Russia’s invasion of Ukraine, launched on February 24, has inflicted considerable misery. More than 4.2 million Ukrainian refugees have fled their country, according to United Nations data. But the war is not going well for Russia. Russian forces have failed to capture the Ukrainian capital Kyiv, and a senior NATO official estimates that somewhere between 7000 and 15,000 Russian troops have been killed during the invasion.

“Ukrainian forces are counterattacking, and in many places, Russia appears to be losing ground,” Krugman observes. “One thing Russia has managed to defend quite effectively, however, is the value of its currency. The ruble plunged in the days after the Ukraine invasion, but it has since recovered almost all of its losses.”

Krugman notes that Russian Central Bank Governor Elvira Nabiullina, who has a “role equivalent to that of Jerome Powell at the Federal Reserve” in the U.S., and her colleagues have “pulled out all the stops to defend the ruble.”

“They raised the key interest rate — more or less equivalent to the federal funds rate in the United States — from 9.5 to 20%, to induce people to keep their funds in Russia,” the economist/Times columnist observes. “They also imposed extensive controls to prevent capital flight: Russians have faced restrictions on moving their money into their foreign bank accounts, and foreign investors have been prohibited from exiting Russian stocks, and more…. It’s not puzzling to see the ruble recover given such drastic measures.”

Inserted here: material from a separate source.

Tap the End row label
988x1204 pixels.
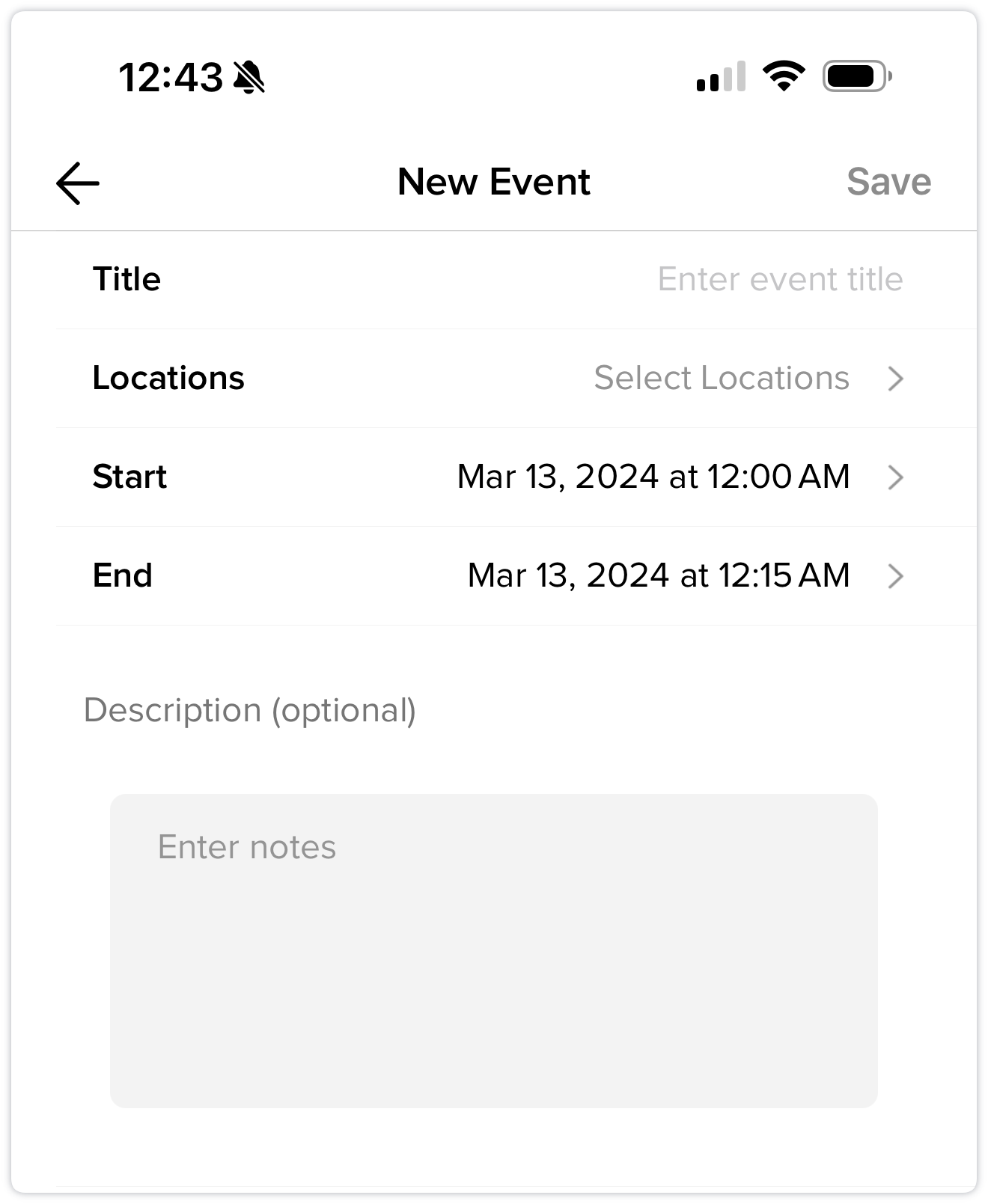point(122,575)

Krugman continues, “The question is why Russia is willing to defend its currency at the expense of all other goals. After all, the draconian measures taken to stabilize the ruble will probably deepen what is already looking like a depression-level slump in Russia’s real economy, brought on by surprisingly wide and effective sanctions imposed by the Free World — I think we can resurrect that term, don’t you? — in response to its military aggression.”

The recovery of the ruble, Krugman argues, doesn’t mean that the Russian economy is in good shape. “Authoritarian regimes,” he notes, “often try to suppress unfavorable economic data.

“If Russia’s economy deteriorates as badly as most expect in the near future, it seems all too likely that the nation’s muzzled media will simply deny that anything bad is happening,” Krugman writes. “One thing they couldn’t deny, however, would be a drastically depreciated ruble. So, defending the ruble — never mind the real economy — makes sense as a propaganda strategy…. Russia’s defense of the ruble, while impressive, isn’t a sign that the Putin regime is handling economic policy well… U.S. intelligence claims that Putin’s military advisers have been afraid to tell him how badly the war is going. Is there any reason to believe that his economic advisers will be any more courageous?”

Krugman adds, “So Russia’s defense of the ruble, while impressive, isn’t a sign that the Putin regime is handling economic policy well. It reflects, instead, an odd choice of priorities, and may actually be a further sign of Russia’s policy dysfunction.”